> _Goal of the exercise_: Gather every line of the items below that contains the string "with". Case counts.

> _Material for the task_:
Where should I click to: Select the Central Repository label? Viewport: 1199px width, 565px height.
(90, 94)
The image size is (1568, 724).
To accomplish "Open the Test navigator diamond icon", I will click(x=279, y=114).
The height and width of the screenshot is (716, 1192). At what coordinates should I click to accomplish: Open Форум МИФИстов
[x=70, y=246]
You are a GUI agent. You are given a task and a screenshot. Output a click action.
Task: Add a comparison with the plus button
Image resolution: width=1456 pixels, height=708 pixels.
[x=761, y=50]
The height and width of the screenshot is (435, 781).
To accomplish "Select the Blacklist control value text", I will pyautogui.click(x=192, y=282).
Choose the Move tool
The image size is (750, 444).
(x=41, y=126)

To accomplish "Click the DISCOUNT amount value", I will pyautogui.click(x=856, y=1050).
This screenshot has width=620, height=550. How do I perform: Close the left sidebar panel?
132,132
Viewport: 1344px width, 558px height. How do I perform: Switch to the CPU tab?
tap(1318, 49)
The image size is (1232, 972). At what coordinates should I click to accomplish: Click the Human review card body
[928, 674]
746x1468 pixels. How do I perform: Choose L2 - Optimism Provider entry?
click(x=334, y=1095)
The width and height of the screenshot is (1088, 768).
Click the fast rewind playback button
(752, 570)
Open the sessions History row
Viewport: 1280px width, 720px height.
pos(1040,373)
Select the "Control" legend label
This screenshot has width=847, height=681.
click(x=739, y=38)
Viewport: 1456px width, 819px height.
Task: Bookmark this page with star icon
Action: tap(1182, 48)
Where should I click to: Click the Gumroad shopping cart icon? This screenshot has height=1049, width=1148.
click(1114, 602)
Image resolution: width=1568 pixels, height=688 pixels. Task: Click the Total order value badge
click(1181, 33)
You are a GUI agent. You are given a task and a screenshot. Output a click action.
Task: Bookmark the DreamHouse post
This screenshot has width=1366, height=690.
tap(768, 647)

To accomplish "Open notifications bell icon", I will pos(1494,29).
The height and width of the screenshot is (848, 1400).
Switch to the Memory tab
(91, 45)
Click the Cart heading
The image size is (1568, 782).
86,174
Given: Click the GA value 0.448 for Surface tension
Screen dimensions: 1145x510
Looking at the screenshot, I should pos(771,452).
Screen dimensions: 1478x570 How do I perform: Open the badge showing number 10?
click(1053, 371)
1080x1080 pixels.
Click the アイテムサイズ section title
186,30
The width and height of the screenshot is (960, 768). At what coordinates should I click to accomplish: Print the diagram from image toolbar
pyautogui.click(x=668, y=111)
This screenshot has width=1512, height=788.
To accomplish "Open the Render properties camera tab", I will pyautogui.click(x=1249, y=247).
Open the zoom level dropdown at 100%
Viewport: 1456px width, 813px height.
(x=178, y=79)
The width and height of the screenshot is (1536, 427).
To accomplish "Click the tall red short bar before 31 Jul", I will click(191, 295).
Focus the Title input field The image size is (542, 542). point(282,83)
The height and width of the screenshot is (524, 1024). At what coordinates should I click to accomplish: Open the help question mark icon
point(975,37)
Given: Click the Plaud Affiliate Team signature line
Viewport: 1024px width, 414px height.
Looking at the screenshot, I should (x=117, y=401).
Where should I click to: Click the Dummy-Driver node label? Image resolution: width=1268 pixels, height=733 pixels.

> _Output for this task_:
Task: Add a comparison with the plus button
Task: Bookmark this page with star icon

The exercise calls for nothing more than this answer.